The blood from the animal offerings is sprinkled both on the symbol of God (the altar), and on the people (or at least the elders in front). The people ratify the brit by shouting “we will do and we will listen”, indicating their willingness to obey not only these laws, but also any future laws God chooses to give them.

According to 20th-century commentator Nahum Sarna, the ritual is completed when God gives Moses an even more impressive symbolic reminder: a pair of stone tablets on which God writes the teachings and commandments.

The people violate their part of the brit only 40 days later, in the Torah portion Ki Tissa. While Moses is receiving the stone tablets on top of Mount Sinai receiving, the Israelites below lose hope that he will ever return, and revert to their old ideas of God. When Moses comes down, the people are carousing in front of the Golden Calf, in clear violation of the rule against making a god of silver or gold. So the whole elaborate brit becomes null and void, and Moses smashes the tablets.

God never makes the Israelites super-human. But Moses does persuade God to forgive them. And God declares a second, modified brit in which God commits only to driving out the peoples living in Canaan. On their side, the Israelites must obey a list of rules that begins with refraining from cutting a brit with any of the peoples they are supposed to be displacing, and ends with “do not cook a kid in its mother’s milk”. (Exodus 34:10-26)

And God said to Moses: Write down for yourself these words, because according to these words I have cut a brit with you and with Israel. (Exodus 34:27)

Moses on south frieze of Supreme Court building, by Adolph Weinman

Moses on south frieze of Supreme Court building,
by Adolph Weinman

The Ten Commandments are not explicitly mentioned, but most commentators assume they are included in the words Moses carves on a second pair of stone tablets.  Later the Israelites make a golden ark, following God’s instructions, and Moses places the tablets inside.

The Israelites continue to backslide on obeying God’s rules (though there is no record that they ever cook a kid in its mother’s milk).  In the book of Joshua, God does not drive their enemies away, so the Israelites conquer most of Canaan by conventional warfare. Thus the second brit between God and the Israelites is also a failure.

Yet the Torah continues to call the ark containing the stone tablets aron ha-brit, “Ark of the Covenant”, and it remains the Israelites’ most revered object until it disappears during the fall of the first temple in Jerusalem.
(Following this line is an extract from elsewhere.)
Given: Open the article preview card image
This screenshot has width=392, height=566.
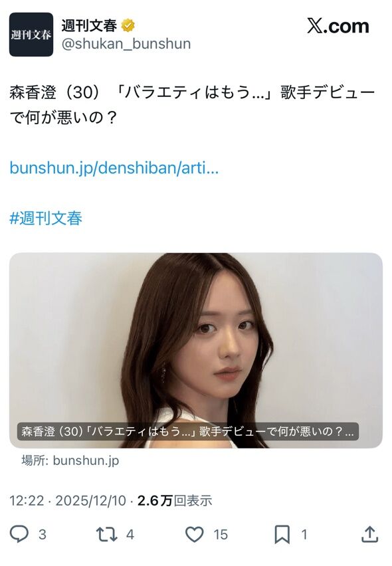Looking at the screenshot, I should (x=195, y=350).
A contract between two humans, or a treaty between two nations, is a practical affair. The obligations of both parties are feasible and spelled out clearly. The proper ritual and witnesses help to enforce the brit.

A brit between humans and God is more like a modern marriage covenant. Both parties make lifelong promises without any practical limitations.  The ritual, witnesses, symbols, and written documents have emotional importance, but they do not prevent either party from falling short. At some point, a spouse is psychologically unable to be as loving and supportive as he or she intended. At some point, a religious human being is psychologically unable to obey every rule she or he has taken on. And God, at best, appears to operate on a non-human timeline.

Sometimes a marriage ends in divorce, and sometimes a brit with God ends in apostasy. But often, spouses pull themselves together and rededicate themselves to their marriage. And often, people seeking God rededicate themselves to the search for morality and meaning.

Each story of a brit with God remains a reminder of God’s presence. Even today, the two sets of stone tablets Moses brought down from Mount Sinai loom in our subconscious minds, reminding us that even if full compliance is impossible in a covenant with God, it is still worth dedicating ourselves to the call.